Inheritance battles seem the norm for the rich and the famous, whether or not there is a Will involved. For want of a Will, Dhirubhai Ambani’s sons fought one of the bloodiest succession battles, although his fortune was vast enough to provide for several generations of Ambanis.
On the other hand, Priyamvada Birla, the lady who shot to fame after her death, made a Will. But the fact that the widow of industrialist MP Birla stunningly bequeathed a Rs5,000-crore estate to RS Lodha (also deceased now), a financial advisor and auditor to the entire Birla group, set the cat among the Birla pigeons. The angry clan ganged up to contest the Will, even though the group had previously partitioned their assets.
DH Ambani did not make a Will and it created a problem. Priyamvada Birla made a Will and it still created a problem. But, by and large, a well-drafted, properly-executed Will ensures that your wishes are honoured, sometimes after a bitter battle among your heirs, various claimants to your estate and some tweaking by the court.
Wills of the rich and the famous almost inevitably land in court but that’s because they have money to spend. For us, it is a good idea to create a document which spells out what you wish, rather than have your estate distributed under various laws of inheritance. If you do it well, it won’t be easily contested. How should you go about it?

> [Aim of the exercise]
In the piece on wills, who received Priyamvada Birla's Rs5,000-crore estate? These items were taken from a separate source.

[Entries drawn from a collection]
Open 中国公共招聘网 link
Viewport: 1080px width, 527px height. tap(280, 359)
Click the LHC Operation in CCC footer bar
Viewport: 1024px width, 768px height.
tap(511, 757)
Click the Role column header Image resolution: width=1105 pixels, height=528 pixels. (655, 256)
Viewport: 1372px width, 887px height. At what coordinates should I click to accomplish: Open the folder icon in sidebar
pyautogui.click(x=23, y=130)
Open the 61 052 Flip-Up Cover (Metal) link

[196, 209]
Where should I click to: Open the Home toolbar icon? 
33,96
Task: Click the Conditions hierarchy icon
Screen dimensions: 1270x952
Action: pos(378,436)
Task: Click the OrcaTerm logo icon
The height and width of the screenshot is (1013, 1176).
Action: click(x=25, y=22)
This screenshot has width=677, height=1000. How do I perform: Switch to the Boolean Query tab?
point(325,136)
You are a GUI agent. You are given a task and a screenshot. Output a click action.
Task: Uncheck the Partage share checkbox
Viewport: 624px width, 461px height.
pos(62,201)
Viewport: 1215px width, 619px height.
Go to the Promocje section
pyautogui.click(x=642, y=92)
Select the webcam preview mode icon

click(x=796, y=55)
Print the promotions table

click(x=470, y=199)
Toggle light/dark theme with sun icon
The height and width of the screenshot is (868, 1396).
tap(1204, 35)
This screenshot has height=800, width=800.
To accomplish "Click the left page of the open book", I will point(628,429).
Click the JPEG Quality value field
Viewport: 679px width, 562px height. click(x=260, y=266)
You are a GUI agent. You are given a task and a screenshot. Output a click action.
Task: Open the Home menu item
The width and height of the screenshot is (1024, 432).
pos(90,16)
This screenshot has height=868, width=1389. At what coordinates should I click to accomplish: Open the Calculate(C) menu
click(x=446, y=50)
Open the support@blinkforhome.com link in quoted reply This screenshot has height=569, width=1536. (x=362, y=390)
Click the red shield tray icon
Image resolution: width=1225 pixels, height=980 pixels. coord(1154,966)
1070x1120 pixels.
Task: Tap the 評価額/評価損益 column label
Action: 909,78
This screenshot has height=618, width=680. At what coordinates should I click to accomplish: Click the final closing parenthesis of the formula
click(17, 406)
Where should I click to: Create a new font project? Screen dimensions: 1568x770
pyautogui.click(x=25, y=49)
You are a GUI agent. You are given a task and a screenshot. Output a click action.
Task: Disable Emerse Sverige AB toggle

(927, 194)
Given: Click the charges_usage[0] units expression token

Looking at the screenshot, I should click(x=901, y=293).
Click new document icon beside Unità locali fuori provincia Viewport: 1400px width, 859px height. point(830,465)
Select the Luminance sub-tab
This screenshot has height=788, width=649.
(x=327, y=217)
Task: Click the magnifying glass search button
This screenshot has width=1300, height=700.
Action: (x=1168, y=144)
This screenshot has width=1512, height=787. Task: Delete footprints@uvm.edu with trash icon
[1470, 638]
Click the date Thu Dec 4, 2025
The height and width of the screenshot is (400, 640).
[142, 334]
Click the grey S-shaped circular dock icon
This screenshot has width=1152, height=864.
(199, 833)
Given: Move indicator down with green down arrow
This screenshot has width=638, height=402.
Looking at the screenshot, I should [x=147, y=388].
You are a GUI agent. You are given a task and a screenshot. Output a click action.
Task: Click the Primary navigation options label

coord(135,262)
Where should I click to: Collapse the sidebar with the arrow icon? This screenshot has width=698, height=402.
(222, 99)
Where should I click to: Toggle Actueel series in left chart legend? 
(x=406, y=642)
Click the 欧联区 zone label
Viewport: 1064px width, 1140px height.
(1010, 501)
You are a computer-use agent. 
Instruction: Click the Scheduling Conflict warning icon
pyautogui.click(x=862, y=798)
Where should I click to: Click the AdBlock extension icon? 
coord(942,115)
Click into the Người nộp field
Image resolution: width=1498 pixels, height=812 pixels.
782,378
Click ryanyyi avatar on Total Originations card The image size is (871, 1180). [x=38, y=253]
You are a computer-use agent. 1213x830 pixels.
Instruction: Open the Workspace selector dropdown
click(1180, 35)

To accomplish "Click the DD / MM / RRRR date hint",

> [Output for this task]
RS Lodha, a financial advisor and auditor to the entire Birla group.